_Required action_
Could you write out the records exactly as they are given?

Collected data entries

== Segment start ==

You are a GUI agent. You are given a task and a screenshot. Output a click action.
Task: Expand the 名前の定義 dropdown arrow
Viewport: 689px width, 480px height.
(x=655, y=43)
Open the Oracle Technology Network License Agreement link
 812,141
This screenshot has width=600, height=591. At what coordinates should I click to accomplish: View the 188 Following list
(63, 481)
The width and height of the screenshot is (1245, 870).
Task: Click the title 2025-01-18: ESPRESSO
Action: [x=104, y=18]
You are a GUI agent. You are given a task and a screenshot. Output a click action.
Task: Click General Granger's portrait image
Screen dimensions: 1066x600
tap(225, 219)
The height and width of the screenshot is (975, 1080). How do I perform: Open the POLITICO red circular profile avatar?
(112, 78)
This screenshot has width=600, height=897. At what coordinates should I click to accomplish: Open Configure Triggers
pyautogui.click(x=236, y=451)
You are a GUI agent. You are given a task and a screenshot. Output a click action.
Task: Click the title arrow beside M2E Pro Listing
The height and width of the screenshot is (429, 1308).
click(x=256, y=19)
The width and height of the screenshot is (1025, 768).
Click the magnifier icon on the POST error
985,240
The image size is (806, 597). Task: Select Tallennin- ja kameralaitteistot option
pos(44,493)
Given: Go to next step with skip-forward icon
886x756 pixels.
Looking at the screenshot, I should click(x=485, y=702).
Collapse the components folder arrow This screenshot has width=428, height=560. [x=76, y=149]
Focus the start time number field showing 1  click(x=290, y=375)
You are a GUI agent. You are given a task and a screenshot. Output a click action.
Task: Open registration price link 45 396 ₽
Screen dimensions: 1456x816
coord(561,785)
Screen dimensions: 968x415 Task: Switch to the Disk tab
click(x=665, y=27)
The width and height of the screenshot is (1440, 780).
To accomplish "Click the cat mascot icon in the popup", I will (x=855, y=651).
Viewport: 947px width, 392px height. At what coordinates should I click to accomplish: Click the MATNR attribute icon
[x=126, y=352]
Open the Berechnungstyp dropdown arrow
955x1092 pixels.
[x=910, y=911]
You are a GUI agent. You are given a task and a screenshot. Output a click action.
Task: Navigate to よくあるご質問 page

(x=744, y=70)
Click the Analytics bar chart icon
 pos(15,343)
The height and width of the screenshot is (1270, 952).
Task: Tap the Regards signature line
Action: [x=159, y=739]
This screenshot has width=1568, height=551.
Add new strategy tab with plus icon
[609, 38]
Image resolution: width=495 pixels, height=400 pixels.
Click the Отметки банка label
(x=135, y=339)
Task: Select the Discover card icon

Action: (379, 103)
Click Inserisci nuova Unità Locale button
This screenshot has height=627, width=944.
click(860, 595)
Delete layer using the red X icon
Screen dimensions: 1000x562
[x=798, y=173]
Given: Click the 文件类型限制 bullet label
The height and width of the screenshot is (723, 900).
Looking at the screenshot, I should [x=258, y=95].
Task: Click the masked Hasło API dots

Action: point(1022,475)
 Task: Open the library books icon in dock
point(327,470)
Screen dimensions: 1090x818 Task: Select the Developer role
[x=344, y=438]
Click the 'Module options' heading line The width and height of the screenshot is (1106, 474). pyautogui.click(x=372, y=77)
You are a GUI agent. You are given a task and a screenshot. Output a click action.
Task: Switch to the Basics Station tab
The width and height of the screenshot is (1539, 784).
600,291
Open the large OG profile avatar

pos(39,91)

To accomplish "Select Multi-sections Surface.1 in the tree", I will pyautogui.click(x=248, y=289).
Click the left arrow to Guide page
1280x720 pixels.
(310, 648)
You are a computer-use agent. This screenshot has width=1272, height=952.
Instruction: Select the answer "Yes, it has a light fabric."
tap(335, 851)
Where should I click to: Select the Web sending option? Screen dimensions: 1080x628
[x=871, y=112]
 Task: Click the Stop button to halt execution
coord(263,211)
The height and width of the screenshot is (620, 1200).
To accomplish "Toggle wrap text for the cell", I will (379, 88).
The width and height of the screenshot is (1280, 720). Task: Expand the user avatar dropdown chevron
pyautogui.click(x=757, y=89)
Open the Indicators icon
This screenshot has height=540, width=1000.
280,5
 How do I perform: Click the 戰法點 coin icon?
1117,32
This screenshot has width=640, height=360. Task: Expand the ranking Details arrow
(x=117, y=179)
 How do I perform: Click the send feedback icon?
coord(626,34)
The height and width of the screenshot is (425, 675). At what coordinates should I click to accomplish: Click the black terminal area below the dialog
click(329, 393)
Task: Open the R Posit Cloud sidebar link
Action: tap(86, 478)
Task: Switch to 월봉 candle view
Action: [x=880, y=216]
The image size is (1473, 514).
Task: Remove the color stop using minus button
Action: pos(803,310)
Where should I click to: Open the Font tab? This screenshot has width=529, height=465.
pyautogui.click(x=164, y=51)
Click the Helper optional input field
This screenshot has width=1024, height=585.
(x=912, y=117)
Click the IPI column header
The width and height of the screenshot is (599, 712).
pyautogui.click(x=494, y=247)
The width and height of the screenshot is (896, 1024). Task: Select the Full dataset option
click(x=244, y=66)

== Segment end ==

_Exercise solution_
You are a GUI agent. You are given a task and a screenshot. Output a click action.
Task: Expand the 名前の定義 dropdown arrow
Viewport: 689px width, 480px height.
(x=655, y=43)
Open the Oracle Technology Network License Agreement link
 812,141
This screenshot has width=600, height=591. At what coordinates should I click to accomplish: View the 188 Following list
(63, 481)
The width and height of the screenshot is (1245, 870).
Task: Click the title 2025-01-18: ESPRESSO
Action: [x=104, y=18]
You are a GUI agent. You are given a task and a screenshot. Output a click action.
Task: Click General Granger's portrait image
Screen dimensions: 1066x600
tap(225, 219)
The height and width of the screenshot is (975, 1080). How do I perform: Open the POLITICO red circular profile avatar?
(112, 78)
This screenshot has width=600, height=897. At what coordinates should I click to accomplish: Open Configure Triggers
pyautogui.click(x=236, y=451)
You are a GUI agent. You are given a task and a screenshot. Output a click action.
Task: Click the title arrow beside M2E Pro Listing
The height and width of the screenshot is (429, 1308).
click(x=256, y=19)
The width and height of the screenshot is (1025, 768).
Click the magnifier icon on the POST error
985,240
The image size is (806, 597). Task: Select Tallennin- ja kameralaitteistot option
pos(44,493)
Given: Go to next step with skip-forward icon
886x756 pixels.
Looking at the screenshot, I should click(x=485, y=702).
Collapse the components folder arrow This screenshot has width=428, height=560. [x=76, y=149]
Focus the start time number field showing 1  click(x=290, y=375)
You are a GUI agent. You are given a task and a screenshot. Output a click action.
Task: Open registration price link 45 396 ₽
Screen dimensions: 1456x816
coord(561,785)
Screen dimensions: 968x415 Task: Switch to the Disk tab
click(x=665, y=27)
The width and height of the screenshot is (1440, 780).
To accomplish "Click the cat mascot icon in the popup", I will (x=855, y=651).
Viewport: 947px width, 392px height. At what coordinates should I click to accomplish: Click the MATNR attribute icon
[x=126, y=352]
Open the Berechnungstyp dropdown arrow
955x1092 pixels.
[x=910, y=911]
You are a GUI agent. You are given a task and a screenshot. Output a click action.
Task: Navigate to よくあるご質問 page

(x=744, y=70)
Click the Analytics bar chart icon
 pos(15,343)
The height and width of the screenshot is (1270, 952).
Task: Tap the Regards signature line
Action: [x=159, y=739]
This screenshot has width=1568, height=551.
Add new strategy tab with plus icon
[609, 38]
Image resolution: width=495 pixels, height=400 pixels.
Click the Отметки банка label
(x=135, y=339)
Task: Select the Discover card icon

Action: (379, 103)
Click Inserisci nuova Unità Locale button
This screenshot has height=627, width=944.
click(860, 595)
Delete layer using the red X icon
Screen dimensions: 1000x562
[x=798, y=173]
Given: Click the 文件类型限制 bullet label
The height and width of the screenshot is (723, 900).
Looking at the screenshot, I should [x=258, y=95].
Task: Click the masked Hasło API dots

Action: point(1022,475)
 Task: Open the library books icon in dock
point(327,470)
Screen dimensions: 1090x818 Task: Select the Developer role
[x=344, y=438]
Click the 'Module options' heading line The width and height of the screenshot is (1106, 474). pyautogui.click(x=372, y=77)
You are a GUI agent. You are given a task and a screenshot. Output a click action.
Task: Switch to the Basics Station tab
The width and height of the screenshot is (1539, 784).
600,291
Open the large OG profile avatar

pos(39,91)

To accomplish "Select Multi-sections Surface.1 in the tree", I will pyautogui.click(x=248, y=289).
Click the left arrow to Guide page
1280x720 pixels.
(310, 648)
You are a computer-use agent. This screenshot has width=1272, height=952.
Instruction: Select the answer "Yes, it has a light fabric."
tap(335, 851)
Where should I click to: Select the Web sending option? Screen dimensions: 1080x628
[x=871, y=112]
 Task: Click the Stop button to halt execution
coord(263,211)
The height and width of the screenshot is (620, 1200).
To accomplish "Toggle wrap text for the cell", I will (379, 88).
The width and height of the screenshot is (1280, 720). Task: Expand the user avatar dropdown chevron
pyautogui.click(x=757, y=89)
Open the Indicators icon
This screenshot has height=540, width=1000.
280,5
 How do I perform: Click the 戰法點 coin icon?
1117,32
This screenshot has width=640, height=360. Task: Expand the ranking Details arrow
(x=117, y=179)
 How do I perform: Click the send feedback icon?
coord(626,34)
The height and width of the screenshot is (425, 675). At what coordinates should I click to accomplish: Click the black terminal area below the dialog
click(329, 393)
Task: Open the R Posit Cloud sidebar link
Action: tap(86, 478)
Task: Switch to 월봉 candle view
Action: [x=880, y=216]
The image size is (1473, 514).
Task: Remove the color stop using minus button
Action: pos(803,310)
Where should I click to: Open the Font tab? This screenshot has width=529, height=465.
pyautogui.click(x=164, y=51)
Click the Helper optional input field
This screenshot has width=1024, height=585.
(x=912, y=117)
Click the IPI column header
The width and height of the screenshot is (599, 712).
pyautogui.click(x=494, y=247)
The width and height of the screenshot is (896, 1024). Task: Select the Full dataset option
click(x=244, y=66)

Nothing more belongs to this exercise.